Sunday, May 16, 2010

Sectarism is enhancing the isolation of the groups...

Dear Rob,
1) Yes, one of the reasons for Pashtuns rigidity seems to be their Pakhtunwali. They have a huge respect to their Pakhtunwali customs and code of rules. But it would not be fair to call that as an exclusive characteristics of the Pashutn community. In my previous emails I pointed that nearly all Afghan ethnic communities have been/are somehow living with tribal sensitivities. The others, especially the Hazaras, have been more flexible in terms of their changing, because of many reasons. You can count on the historical prejudice and discrimination against Hazaras as one of the reasons for their flexibility to adapt changes. Pashtuns are now afraid of losing the power which may result in their further backward status.
I want to insist that in our world no one can live and sustain as an island. Sectarism in all its forms, be religious or ethnical, is enhancing the isolation of the groups. I don’t feel if one can underestimate the negative role of Pashtun intellectual and political groups in fueling the sectarian sensitivities of the Pashtun community. They usually talk in a negative deviating manner about the past and about the realities. For example they are insisting on being independent and anti-foreigners in a negative way. They rarely explain the inter-connected relations between the world communities. They always refer to the history in a way that preaches hatred and hostilities against the foreigners. It may good in some places, but it caused lots of misunderstanding and misbehaviors in lots of other cases.
One thing is clear: no one is right in an exclusive way.
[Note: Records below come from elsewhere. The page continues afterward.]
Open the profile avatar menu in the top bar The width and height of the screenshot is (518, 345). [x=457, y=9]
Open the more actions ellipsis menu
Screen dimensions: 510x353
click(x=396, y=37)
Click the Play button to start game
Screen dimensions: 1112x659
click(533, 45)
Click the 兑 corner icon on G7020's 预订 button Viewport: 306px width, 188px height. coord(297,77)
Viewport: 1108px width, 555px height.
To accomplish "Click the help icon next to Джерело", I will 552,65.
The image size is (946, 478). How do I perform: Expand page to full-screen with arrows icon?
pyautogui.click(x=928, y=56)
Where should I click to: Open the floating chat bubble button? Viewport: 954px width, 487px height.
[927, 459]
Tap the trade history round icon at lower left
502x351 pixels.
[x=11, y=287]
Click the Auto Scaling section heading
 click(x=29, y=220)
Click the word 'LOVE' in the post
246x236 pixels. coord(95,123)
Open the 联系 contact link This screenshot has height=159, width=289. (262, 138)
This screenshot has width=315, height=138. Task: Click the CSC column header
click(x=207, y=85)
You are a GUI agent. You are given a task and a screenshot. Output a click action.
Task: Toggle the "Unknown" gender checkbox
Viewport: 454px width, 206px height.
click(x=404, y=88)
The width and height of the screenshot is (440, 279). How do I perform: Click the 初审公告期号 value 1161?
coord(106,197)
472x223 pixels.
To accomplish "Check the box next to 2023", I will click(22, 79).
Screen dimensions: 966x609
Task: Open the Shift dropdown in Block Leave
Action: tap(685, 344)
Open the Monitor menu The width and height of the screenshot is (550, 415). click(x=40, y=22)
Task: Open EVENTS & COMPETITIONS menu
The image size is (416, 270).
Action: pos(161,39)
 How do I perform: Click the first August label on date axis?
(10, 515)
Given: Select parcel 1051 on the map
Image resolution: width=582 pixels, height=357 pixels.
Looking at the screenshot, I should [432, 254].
You can find the truth with speaking and discussing the realities from different perspectives. This is a good practice. One has to criticize the past in a scientific manner. You cannot change the past, but you can turn it into enlightening lessons. The past rulers have gone, good or bad. The question is how to live in our time and how to deal with all the exigencies of our own time.
Pashtuns do need to change their views and behaviors, the same as Hazaras and others. Perhaps all of us have big responsibilities in this regard.